In general we were fairly conservative in selecting benchmarks and relatively more liberal in including marginal datapoints from the selected benchmarks, especially high quality ones.
This methodology does have a winner's-curse bias, in that the first models to cross a certain threshold will tend to be a positive fluctuation. This could favor closed models if the benchmarks run more of them (which is typically the case). A more careful analysis could try to estimate this effect based, for example, on the ECI framework.

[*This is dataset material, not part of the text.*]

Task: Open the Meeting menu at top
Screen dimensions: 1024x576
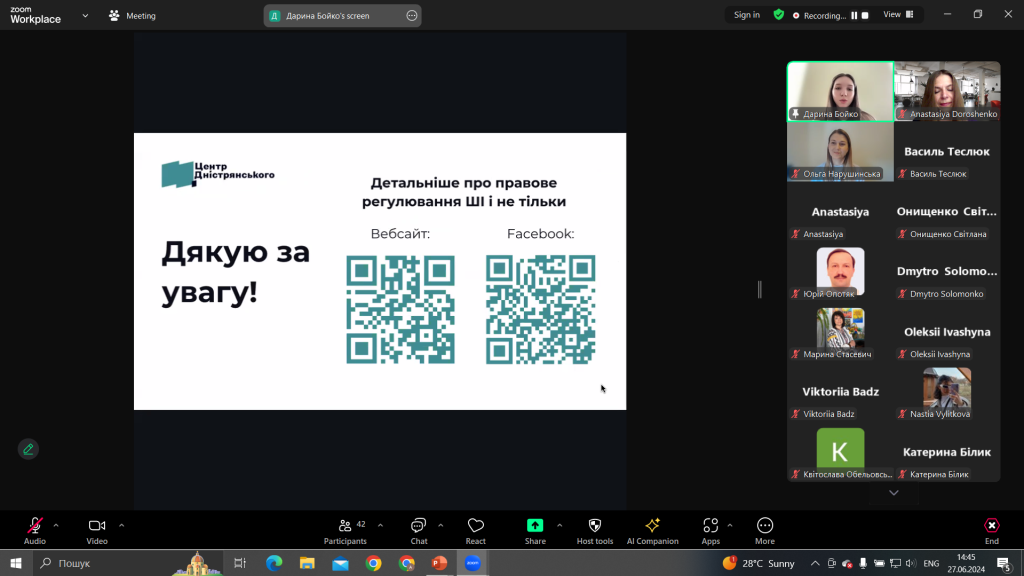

Backward-looking vs forward-looking gap
If we take the results from a single threshold that's first crossed by a certain closed model and then later crossed by an open model, say in the example above with o1-preview and DeepSeek R1, we have a clean measurement of the gap (4.3 months), but what time should we associate this gap with? Is this the gap in Sept 2024, when o1-preview was released, or is it the gap in Jan 2025, when R1 was released? These are the forward looking and backward looking perspectives, respectively, and they answer two somewhat different questions.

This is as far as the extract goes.